Cast out and unwilling to change her views, Deborah moved again, this time to Dutch New Netherland. Once there, she asked Director-General William Kieft if she and some other dissenting friends could move into his colony. After getting the thumbs up, Deborah set up a town on the southwestern tip of Long Island, becoming the first woman to charter land in the New World.
Gravesend, as it was called, was located in what is today Brooklyn, but at the time it didn't resemble much of anything. It also wasn't territory she was exactly free to settle—though Kieft gave her the heads up that Native Americans owned the land, he felt free to disenfranchise them. Deborah initially paid the landowners money, but tensions rose and eventually she was temporarily driven off of the land she had claimed during violent uprisings against Kieft and the settlers of New Amsterdam.
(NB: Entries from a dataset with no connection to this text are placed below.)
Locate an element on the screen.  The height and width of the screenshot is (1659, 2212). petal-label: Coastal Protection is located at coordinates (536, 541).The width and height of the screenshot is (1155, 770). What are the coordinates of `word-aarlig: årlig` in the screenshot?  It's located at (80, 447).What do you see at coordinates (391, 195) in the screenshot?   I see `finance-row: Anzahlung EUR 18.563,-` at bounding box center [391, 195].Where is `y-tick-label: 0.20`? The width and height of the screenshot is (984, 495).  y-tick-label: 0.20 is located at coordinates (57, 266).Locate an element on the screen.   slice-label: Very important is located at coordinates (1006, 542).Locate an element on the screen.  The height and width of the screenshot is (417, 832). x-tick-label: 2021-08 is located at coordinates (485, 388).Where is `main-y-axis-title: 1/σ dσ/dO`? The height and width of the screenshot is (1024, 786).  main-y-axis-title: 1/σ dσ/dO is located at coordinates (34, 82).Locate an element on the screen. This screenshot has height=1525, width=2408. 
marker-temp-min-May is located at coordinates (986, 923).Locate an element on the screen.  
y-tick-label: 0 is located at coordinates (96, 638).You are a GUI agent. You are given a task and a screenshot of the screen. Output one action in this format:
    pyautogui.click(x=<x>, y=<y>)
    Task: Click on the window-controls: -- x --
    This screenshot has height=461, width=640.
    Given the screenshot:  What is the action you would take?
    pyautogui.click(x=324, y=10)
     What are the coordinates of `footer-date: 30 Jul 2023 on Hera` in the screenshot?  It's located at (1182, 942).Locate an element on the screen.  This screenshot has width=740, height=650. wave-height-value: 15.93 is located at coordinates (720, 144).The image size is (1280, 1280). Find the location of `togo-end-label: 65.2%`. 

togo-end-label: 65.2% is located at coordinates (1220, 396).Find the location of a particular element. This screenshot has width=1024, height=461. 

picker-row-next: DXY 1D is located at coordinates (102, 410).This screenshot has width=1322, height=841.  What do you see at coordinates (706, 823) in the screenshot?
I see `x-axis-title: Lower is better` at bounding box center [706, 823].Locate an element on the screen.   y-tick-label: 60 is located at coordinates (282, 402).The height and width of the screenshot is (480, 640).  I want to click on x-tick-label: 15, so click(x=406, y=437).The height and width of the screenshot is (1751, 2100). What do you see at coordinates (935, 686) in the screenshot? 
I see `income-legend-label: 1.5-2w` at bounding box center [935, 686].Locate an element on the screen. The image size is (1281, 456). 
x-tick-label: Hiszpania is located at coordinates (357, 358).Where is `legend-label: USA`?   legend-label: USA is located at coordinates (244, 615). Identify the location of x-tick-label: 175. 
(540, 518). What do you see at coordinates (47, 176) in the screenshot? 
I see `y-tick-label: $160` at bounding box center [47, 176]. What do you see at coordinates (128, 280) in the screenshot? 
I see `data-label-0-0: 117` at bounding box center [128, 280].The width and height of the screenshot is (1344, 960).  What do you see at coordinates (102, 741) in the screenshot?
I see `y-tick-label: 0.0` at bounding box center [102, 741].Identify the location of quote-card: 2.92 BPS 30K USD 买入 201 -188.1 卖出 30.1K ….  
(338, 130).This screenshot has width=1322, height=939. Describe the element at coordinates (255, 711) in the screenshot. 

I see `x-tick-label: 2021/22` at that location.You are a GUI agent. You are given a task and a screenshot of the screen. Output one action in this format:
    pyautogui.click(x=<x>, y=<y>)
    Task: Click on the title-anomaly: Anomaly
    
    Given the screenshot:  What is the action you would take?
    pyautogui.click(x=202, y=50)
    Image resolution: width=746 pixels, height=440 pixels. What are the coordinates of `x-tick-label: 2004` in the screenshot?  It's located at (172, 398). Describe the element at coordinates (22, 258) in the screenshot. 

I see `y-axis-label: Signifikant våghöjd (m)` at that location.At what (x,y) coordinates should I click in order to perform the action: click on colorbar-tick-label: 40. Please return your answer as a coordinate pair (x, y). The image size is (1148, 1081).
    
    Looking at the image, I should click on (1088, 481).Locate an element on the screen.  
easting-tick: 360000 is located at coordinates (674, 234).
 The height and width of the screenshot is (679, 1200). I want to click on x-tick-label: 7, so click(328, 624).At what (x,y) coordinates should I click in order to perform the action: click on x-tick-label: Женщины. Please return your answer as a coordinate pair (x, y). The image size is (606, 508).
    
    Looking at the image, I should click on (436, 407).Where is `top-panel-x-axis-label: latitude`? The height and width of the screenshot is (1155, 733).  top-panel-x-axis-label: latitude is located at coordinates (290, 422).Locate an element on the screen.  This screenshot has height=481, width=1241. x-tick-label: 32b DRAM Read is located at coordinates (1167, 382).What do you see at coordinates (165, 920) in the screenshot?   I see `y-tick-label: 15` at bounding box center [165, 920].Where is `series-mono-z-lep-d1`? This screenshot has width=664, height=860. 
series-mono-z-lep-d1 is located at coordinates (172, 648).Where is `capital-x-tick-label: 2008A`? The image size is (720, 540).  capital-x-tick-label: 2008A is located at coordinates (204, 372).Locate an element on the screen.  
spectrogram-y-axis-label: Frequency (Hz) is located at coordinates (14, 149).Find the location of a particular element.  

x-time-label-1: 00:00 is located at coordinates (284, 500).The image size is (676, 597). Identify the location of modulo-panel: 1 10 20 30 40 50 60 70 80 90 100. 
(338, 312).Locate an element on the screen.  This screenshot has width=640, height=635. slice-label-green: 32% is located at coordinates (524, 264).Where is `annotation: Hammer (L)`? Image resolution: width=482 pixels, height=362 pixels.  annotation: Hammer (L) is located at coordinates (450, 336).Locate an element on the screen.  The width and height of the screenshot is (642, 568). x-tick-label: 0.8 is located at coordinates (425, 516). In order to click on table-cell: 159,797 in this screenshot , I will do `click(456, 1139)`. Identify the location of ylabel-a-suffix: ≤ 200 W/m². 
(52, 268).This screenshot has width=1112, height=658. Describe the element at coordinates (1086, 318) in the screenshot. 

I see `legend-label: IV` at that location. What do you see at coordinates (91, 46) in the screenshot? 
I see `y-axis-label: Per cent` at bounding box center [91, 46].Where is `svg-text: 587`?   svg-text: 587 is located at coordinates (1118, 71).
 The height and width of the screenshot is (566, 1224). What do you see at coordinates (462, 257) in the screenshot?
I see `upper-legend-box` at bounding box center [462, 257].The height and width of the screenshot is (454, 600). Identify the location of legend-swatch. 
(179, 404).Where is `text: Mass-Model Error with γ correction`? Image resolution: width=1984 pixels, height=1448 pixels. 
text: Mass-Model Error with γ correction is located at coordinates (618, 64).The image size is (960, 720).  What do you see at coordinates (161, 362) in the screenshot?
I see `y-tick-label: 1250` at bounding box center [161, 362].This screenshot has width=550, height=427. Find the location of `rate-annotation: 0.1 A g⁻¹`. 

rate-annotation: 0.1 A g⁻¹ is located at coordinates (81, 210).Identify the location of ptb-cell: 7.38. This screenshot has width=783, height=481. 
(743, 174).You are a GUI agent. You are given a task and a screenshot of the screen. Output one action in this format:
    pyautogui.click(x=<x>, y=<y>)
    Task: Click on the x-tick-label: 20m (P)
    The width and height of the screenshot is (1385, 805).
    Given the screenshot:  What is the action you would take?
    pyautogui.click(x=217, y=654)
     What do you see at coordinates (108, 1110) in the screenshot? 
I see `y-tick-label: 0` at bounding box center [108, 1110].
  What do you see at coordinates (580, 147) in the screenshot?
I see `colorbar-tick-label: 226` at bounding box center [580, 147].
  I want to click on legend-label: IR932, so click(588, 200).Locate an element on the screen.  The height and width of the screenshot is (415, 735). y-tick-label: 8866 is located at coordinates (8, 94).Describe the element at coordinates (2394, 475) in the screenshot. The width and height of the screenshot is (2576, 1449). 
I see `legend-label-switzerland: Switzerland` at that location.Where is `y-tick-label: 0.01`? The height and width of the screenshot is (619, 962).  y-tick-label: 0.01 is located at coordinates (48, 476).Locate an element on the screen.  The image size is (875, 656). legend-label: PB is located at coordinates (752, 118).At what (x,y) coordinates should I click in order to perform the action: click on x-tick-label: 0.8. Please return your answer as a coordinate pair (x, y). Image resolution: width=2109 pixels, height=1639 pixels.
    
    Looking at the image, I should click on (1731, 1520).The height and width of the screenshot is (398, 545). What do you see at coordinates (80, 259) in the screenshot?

Eventually, the settlers fended off their attackers, and Deborah and the surviving settlers moved back to Gravesend. There, Deborah set about an early form of city planning: She divided the village into four perfect squares ringed by a wall, with the land inside the wall subdivided into 10 lots per quadrant, and the land outside divided into triangular farms. All lots were distributed on an egalitarian basis to every male head of household, instead of to the wealthiest and most powerful, as was the common practice in English communities.
Deborah lived there until her death in 1659, in a town that finally afforded her the religious freedom she had fought so hard to obtain. More than 350 years later, Gravesend is a neighborhood in south-central Brooklyn near Coney Island, where Deborah's street grid is still being used—a testament to the fact that sometimes being a dangerous woman is a very good thing.